As a response to the prevalence of law school rankings, the ABA and the LSAC publish an annual law school guide. This guide, which does not seek to rank or sort law schools by any criteria, instead seeks to provide the reader with a set of standard, important data on which to judge law schools. It contains information on all 200 ABA-Approved Law Schools. This reference, called The Official Guide to ABA-Approved Law Schools is provided free online and also in print for a small cost. A similar guide for Canadian Law Schools is also published by the Law School Admission Council and is called Official Guide to Canadian Law Schools. These guides seek to serve as an alternative to the U.S. News Rankings and law school rankings in general.

Additionally, the American Bar Association issued the MacCrate Report in 1992, which outlined many fundamental problems with modern legal education and called for reform in American law schools. While the report was hailed as a "template for modern legal education", its practice-oriented tenets have met resistance by law schools."

Ranking systems, most prominently that of U.S. News, has not allowed these criticisms to go unanswered. They regularly outline and justify their methodology alongside the rankings, and have even published defenses of their value. Additionally, law professors William Henderson and Andrew Morriss have come out with a study criticizing law schools' (and the ABA's) refusal to adopt any better objective comparison method for the continued widespread reliance on U.S. News. Henderson and Morriss allege that law schools' attempts to "game" their U.S. News ranking by manipulating postgraduation employment statistics or applicant selectivity have led U.S. News to adjust its methodology accordingly, resulting in a counter-productive cycle. They go on to suggest that the ABA should use its accreditation power to mandate greater transparency in law schools' statistical reporting.
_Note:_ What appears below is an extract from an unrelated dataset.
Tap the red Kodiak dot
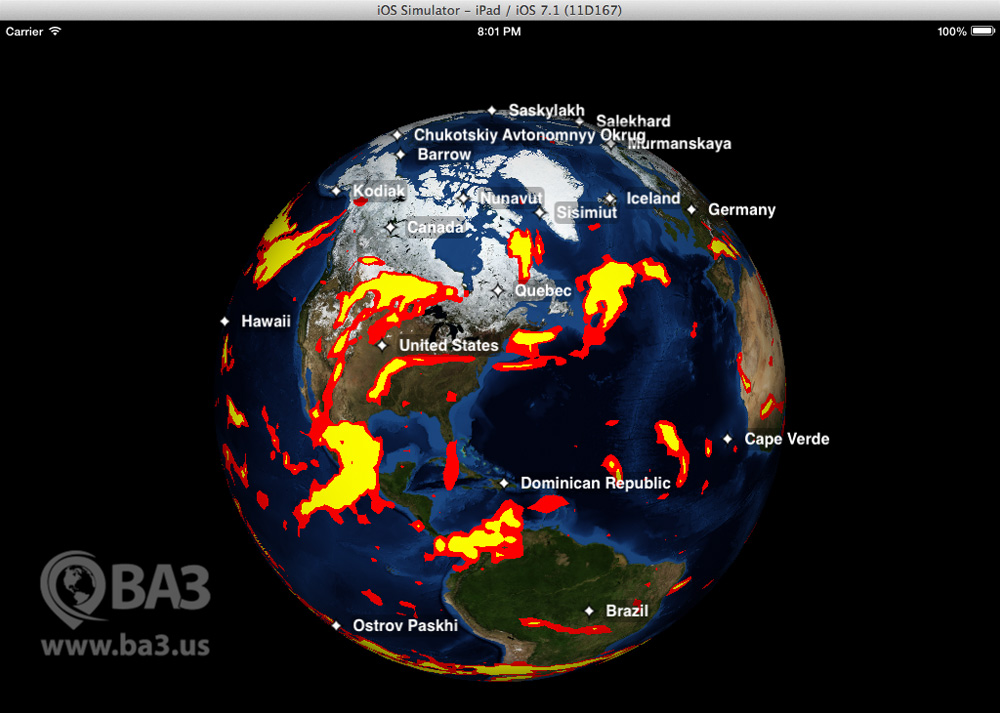[361, 200]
In March 2011, Loyola Law School Dean Victor Gold in Los Angeles penned an op-ed in the Huffington Post, accusing U.S. News & World Report of "refus[ing] to consider diversity as a factor in its ranking system." Gold asserted that "[t]here is a broad consensus among law school deans and professors that diversity enriches law school education." Loyola, which has a large Asian student body, claims 37% of its students are "minorities", but it does not provide any specifics.

Between November and December 2022, 12 of the 14 "T14" law Schools announced that they would no longer participate in the U.S. News rankings by declining to submit admissions data, with University of Chicago Law School and Cornell Law School continuing to do so. One of their criticisms was that the rankings don't give enough credit to programs that train lawyers interested in public service. In response, U.S. News pledged to modify its law school rankings to capture the individual nuances of each school. Additionally, the magazine said that it will continue ranking all fully accredited law schools, regardless of whether schools agree to submit their data.

==Impact of rankings==
Despite these criticisms, law school rankings in general and those by U.S. News in particular play a role in the world of legal education. This pressure has also resulted in various schools "gaming the rankings". In a March 2003 article in Student Lawyer, Jane Easter Bahls stated that, in order to appear more selective, some law schools reject applicants whose high LSAT scores indicate that they probably would go somewhere else. Other schools, in an attempt to increase the amount of money spent per student, increase tuition and return it to the students as financial aid.